Data excerpts
================================
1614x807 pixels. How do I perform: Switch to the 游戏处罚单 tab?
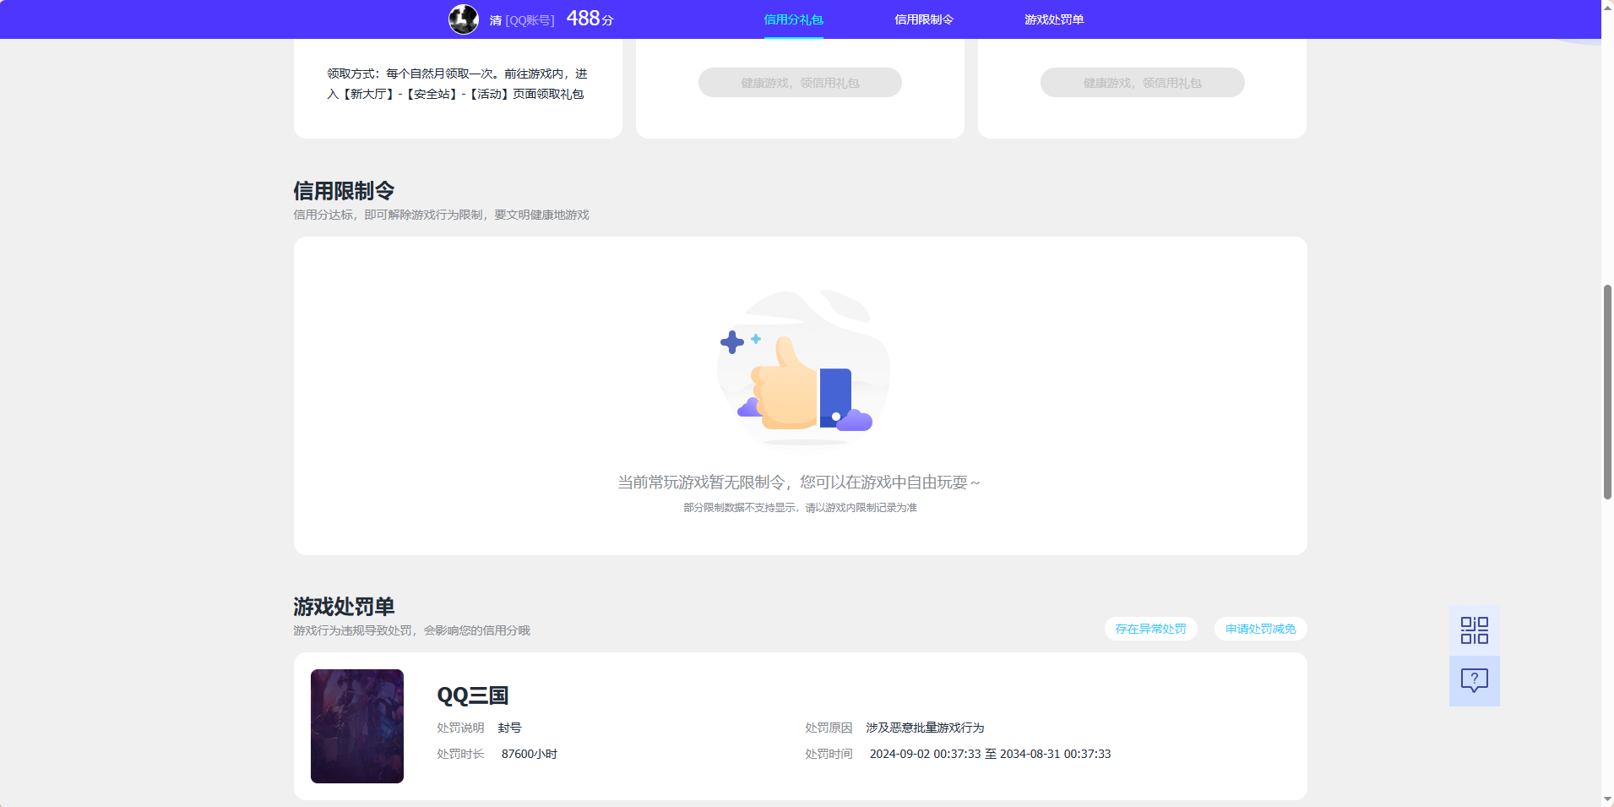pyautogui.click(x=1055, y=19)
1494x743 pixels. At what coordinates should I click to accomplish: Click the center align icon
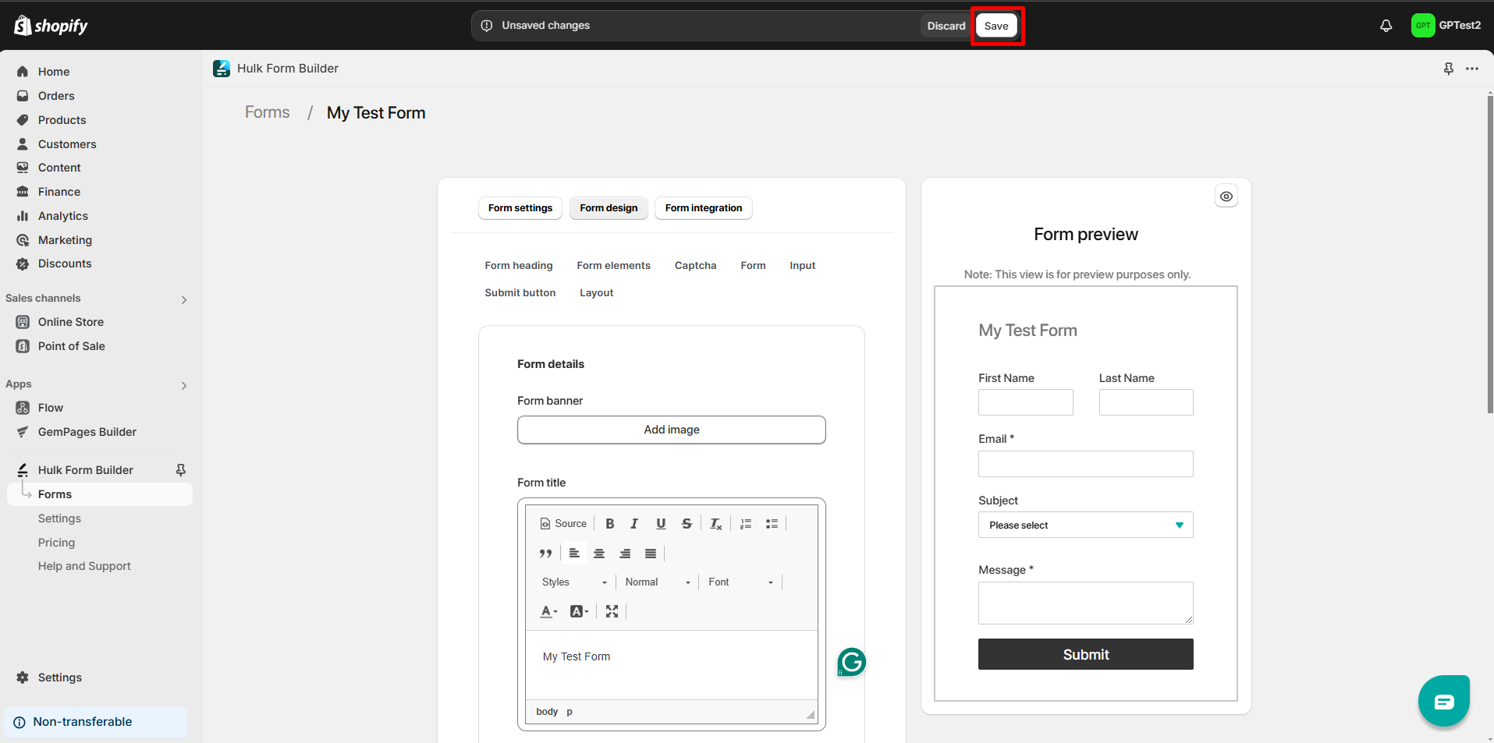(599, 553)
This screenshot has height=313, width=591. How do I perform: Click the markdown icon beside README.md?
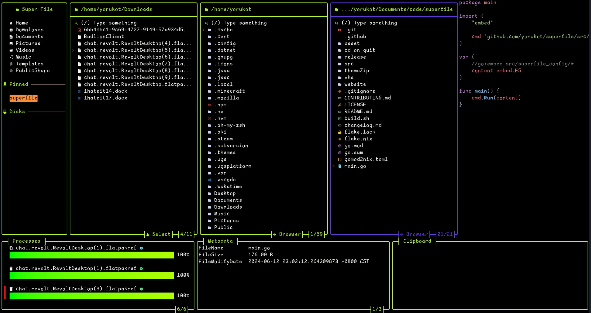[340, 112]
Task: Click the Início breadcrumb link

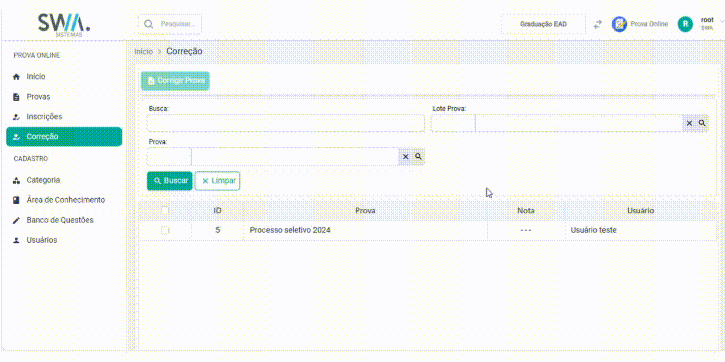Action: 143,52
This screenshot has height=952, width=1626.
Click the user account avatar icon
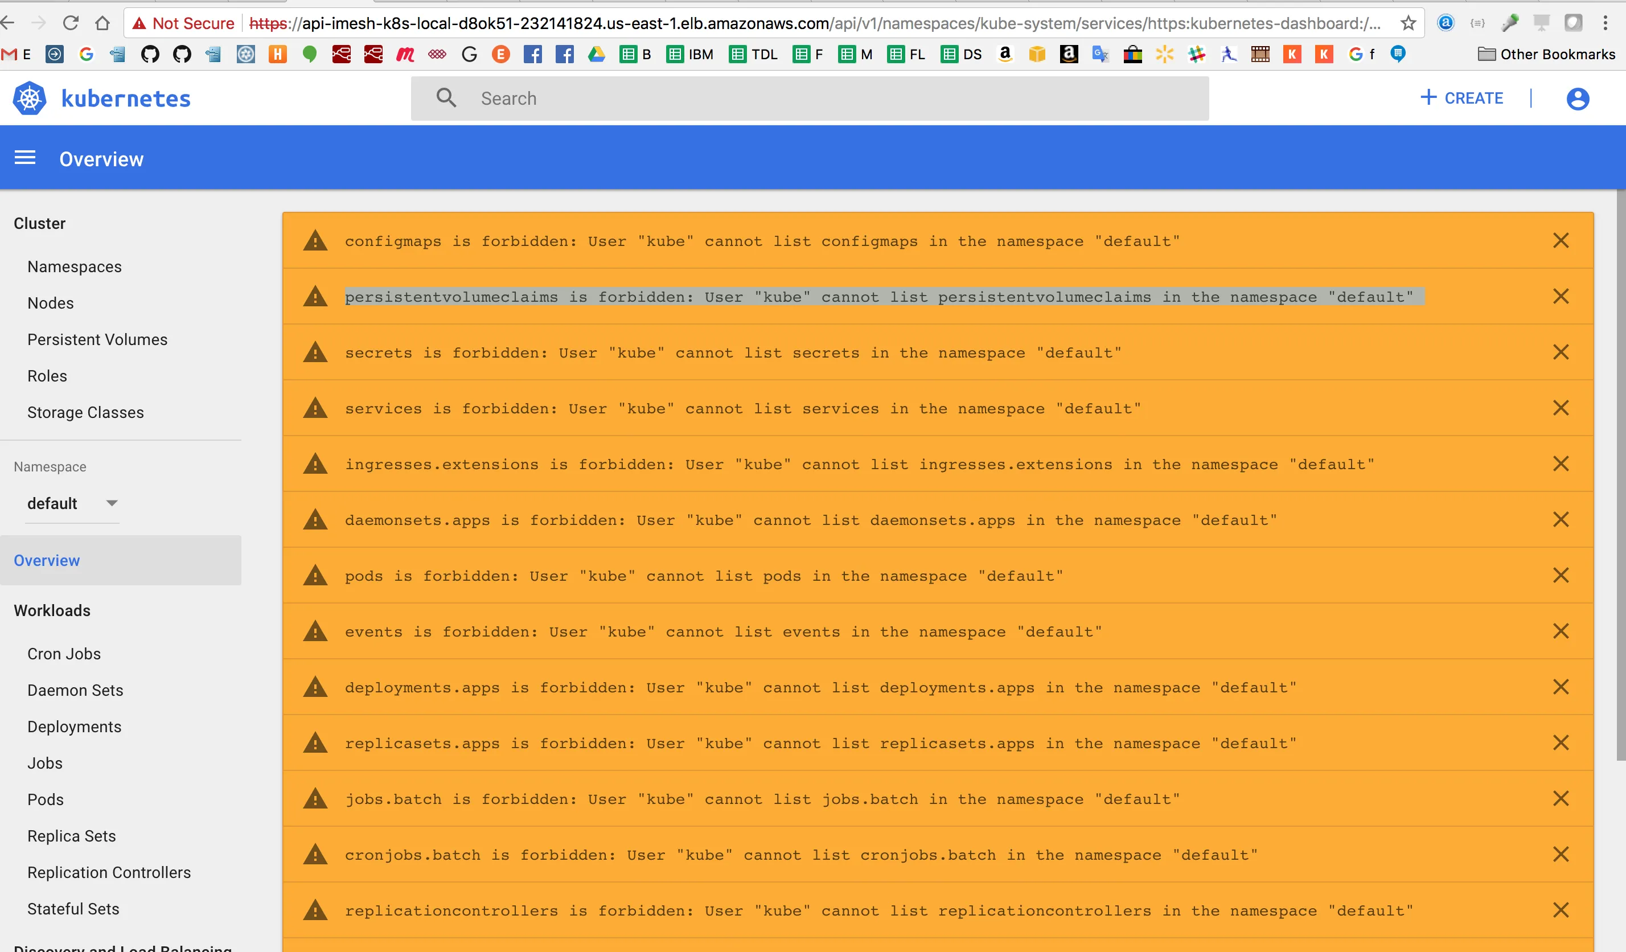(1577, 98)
================================
* [Work order]: Output the data exactly. Leave every picture out.

* [The completed task]:
1614x807 pixels. How do I perform: Switch to the 游戏处罚单 tab?
pyautogui.click(x=1055, y=19)
1494x743 pixels. At what coordinates should I click to accomplish: Click the center align icon
(599, 553)
This screenshot has height=313, width=591. How do I perform: Click the markdown icon beside README.md?
[340, 112]
Task: Click the Início breadcrumb link

Action: 143,52
This screenshot has height=952, width=1626.
Click the user account avatar icon
(1577, 98)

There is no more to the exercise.